This would normally not be a problem, as Windows is case insensitive, but macOS/iOS is not! It turns out that while copying the project files to the output, Visual Studio uses the casing specified in the .csproj
file, not the one which the files had originally. I confirmed this by going into the build cache folder on Mac (/User/Library/Caches/Xamarin/mtbs/builds):

I deleted the build cache, reverted all changes, and then modified the .csproj
file to use lowercase versions of the file names in <ImageAsset>
elements. Rebuilt and deployed and app icon was there again – but, as the masked magician would say, now we know the secrets!

Mystery solved!
The main takeaway I have from this puzzle is that file casing matters when building cross-platform apps, especially because both Android and iOS are Unix-like and are case sensitive. Also, I will try to remember to read the build output warning messages more closely, as they were telling the truth all along!
Your file name is different. In first one it’s \AppIcon.appiconset\ in second one it’s \AppIcons.appiconset\ notice the AppIcon”S”
You are right, fixed 🙂 ! The reason I copied the second snippet from another project when I tried to reproduce the problem from the start. But the file name casing issue still causes the image not showing up.
Great article… I guess we better be careful and have all the image names in lowercase
Thanks for this article. This mostly solved my issue. However, the icon will not appear on devices where it has been missing before. It shows up on those devices and emulators, where my app has not been installed yet.
The icon does show up while the app is installing and in settings, but once its installed the icon disappears.
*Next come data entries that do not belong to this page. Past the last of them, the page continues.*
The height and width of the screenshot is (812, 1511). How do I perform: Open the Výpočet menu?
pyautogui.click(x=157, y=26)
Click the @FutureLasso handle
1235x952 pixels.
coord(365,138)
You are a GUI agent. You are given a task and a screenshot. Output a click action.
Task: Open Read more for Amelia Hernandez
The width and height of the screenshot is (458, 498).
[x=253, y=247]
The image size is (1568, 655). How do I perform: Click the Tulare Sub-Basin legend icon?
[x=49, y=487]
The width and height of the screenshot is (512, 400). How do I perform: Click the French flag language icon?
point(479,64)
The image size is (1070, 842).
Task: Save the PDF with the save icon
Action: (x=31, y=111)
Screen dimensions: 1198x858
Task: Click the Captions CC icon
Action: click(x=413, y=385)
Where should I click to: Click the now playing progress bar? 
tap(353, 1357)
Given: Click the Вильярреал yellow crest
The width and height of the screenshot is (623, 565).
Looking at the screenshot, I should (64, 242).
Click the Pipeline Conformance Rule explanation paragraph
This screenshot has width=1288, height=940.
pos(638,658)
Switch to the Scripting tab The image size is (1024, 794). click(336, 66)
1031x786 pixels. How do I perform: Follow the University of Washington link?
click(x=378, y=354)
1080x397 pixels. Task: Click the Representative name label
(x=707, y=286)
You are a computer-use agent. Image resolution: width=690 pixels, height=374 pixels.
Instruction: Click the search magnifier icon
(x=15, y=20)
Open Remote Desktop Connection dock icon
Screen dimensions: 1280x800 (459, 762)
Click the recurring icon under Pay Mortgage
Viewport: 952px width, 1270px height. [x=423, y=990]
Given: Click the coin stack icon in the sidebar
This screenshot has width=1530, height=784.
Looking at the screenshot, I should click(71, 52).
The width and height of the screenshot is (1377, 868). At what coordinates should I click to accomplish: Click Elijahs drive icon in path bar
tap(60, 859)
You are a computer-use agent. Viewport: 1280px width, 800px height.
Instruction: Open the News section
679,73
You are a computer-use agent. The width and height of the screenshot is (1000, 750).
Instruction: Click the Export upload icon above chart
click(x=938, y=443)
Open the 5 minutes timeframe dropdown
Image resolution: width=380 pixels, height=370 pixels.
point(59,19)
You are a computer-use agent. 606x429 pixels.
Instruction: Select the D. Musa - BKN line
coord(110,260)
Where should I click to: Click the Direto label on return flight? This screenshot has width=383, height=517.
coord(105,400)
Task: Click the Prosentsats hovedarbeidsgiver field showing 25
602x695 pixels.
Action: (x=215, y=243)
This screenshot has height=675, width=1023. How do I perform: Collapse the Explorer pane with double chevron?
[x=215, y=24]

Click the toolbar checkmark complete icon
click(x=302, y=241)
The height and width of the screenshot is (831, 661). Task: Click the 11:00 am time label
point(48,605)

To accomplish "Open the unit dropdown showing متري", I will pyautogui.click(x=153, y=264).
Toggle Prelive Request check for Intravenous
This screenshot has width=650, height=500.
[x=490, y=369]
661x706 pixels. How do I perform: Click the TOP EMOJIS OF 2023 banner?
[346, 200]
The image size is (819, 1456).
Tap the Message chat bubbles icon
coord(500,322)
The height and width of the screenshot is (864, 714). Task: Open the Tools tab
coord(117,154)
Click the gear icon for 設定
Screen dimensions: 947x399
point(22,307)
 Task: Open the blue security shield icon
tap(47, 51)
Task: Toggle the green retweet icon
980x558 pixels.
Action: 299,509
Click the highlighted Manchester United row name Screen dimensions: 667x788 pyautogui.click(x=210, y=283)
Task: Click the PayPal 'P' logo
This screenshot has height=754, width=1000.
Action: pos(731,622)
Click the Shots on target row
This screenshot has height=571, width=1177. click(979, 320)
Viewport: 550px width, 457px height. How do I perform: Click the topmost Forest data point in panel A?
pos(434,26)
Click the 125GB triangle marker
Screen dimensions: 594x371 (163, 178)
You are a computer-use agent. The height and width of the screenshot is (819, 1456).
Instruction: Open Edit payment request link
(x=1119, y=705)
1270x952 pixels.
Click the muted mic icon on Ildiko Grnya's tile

This happens both through TestFlight and normal Debugging. Deleting the app, restarting the phone and fresh install does not help either, neither does deleting bin and obj folders or certificates on the phone. This should not effect any actual users, but is still quite frustrating. Do you have an idea what could solve this?
Changing my app bundle id finally solved the issue. However, this option was only available as my App has not been published to end users yet.